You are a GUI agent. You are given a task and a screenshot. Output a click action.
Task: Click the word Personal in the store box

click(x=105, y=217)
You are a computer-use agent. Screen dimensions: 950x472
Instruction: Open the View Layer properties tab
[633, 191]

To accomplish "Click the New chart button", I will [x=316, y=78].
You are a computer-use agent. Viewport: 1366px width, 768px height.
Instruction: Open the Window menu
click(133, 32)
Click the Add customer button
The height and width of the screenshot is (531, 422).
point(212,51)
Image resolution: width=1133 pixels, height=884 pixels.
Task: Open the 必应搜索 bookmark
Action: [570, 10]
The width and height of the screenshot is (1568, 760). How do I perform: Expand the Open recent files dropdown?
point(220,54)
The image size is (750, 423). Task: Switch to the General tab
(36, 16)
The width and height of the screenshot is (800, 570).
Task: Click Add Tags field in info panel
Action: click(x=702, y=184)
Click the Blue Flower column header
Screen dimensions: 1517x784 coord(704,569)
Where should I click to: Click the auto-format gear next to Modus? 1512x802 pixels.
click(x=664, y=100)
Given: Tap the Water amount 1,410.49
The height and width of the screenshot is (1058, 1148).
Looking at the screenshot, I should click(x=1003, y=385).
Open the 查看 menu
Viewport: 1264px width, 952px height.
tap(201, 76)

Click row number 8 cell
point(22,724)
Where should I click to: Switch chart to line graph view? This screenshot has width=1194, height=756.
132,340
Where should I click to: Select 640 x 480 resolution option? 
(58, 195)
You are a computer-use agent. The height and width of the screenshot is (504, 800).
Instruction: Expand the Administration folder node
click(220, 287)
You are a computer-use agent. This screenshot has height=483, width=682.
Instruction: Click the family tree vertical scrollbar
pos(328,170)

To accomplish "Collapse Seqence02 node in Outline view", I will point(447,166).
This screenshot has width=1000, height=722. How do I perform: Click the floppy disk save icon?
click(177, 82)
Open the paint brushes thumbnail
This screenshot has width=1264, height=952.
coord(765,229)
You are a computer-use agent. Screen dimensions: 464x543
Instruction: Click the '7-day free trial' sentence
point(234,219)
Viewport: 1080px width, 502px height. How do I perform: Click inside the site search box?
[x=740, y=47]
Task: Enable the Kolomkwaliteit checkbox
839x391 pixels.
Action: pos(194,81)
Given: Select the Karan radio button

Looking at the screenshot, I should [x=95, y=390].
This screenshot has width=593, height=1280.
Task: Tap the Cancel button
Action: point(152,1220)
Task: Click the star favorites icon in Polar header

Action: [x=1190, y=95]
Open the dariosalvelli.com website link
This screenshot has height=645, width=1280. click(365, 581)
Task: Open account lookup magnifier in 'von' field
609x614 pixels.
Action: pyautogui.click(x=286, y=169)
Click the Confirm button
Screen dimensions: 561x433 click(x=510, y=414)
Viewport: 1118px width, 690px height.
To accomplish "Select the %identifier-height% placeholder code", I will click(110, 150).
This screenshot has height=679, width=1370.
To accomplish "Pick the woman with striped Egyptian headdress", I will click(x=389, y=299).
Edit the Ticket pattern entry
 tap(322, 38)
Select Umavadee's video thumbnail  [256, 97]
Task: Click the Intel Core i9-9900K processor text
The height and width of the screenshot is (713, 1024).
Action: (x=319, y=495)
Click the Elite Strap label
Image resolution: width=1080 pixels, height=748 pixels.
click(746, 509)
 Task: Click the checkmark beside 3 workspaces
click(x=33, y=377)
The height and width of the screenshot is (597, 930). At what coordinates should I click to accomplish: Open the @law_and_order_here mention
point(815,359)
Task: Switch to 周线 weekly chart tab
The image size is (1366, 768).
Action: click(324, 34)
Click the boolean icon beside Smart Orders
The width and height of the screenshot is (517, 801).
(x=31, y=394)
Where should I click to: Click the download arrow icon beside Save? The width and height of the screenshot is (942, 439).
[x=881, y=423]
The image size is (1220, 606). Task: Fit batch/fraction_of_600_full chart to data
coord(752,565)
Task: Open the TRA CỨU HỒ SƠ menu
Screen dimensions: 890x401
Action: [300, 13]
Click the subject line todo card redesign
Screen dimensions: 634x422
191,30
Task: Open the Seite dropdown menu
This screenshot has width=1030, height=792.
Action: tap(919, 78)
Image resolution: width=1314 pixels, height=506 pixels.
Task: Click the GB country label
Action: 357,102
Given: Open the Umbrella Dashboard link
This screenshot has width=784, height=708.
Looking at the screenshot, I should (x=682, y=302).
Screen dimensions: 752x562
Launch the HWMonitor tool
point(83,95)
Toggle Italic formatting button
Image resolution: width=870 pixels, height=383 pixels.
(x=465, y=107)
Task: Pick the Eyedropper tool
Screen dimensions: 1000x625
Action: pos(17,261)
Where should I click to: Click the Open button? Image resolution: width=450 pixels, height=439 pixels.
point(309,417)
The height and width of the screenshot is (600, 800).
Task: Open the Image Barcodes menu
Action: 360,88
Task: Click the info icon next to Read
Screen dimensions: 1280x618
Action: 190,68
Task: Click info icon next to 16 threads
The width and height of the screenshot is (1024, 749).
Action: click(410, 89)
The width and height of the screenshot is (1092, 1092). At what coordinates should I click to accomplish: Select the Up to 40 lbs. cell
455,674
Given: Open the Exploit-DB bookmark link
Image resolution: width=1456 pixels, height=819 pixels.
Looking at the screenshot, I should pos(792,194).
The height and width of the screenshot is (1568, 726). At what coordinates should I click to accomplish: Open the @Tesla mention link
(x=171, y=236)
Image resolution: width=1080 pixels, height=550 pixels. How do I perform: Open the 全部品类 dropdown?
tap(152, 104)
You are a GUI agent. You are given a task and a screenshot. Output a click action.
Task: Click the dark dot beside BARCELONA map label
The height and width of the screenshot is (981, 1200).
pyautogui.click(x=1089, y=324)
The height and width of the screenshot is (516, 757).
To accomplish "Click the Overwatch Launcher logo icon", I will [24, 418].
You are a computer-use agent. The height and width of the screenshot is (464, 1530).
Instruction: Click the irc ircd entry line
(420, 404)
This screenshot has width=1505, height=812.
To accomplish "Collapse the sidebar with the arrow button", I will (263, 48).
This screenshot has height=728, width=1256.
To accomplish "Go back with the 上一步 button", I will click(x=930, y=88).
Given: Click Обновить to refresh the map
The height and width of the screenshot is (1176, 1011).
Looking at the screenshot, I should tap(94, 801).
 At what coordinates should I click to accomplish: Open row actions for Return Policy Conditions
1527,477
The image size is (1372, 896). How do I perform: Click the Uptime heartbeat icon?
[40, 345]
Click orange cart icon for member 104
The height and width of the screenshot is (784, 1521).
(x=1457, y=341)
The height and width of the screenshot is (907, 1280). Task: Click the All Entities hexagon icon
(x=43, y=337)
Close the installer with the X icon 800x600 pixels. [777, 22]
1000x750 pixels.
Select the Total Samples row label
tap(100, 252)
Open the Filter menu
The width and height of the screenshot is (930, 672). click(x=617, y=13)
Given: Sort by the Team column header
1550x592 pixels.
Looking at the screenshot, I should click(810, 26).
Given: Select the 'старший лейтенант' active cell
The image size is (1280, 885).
··········
• Task item
Every line with the word "Collapse" in it should be copied from the listing above.

• Response to this task
To accomplish "Collapse Seqence02 node in Outline view", I will point(447,166).
To accomplish "Collapse the sidebar with the arrow button", I will (263, 48).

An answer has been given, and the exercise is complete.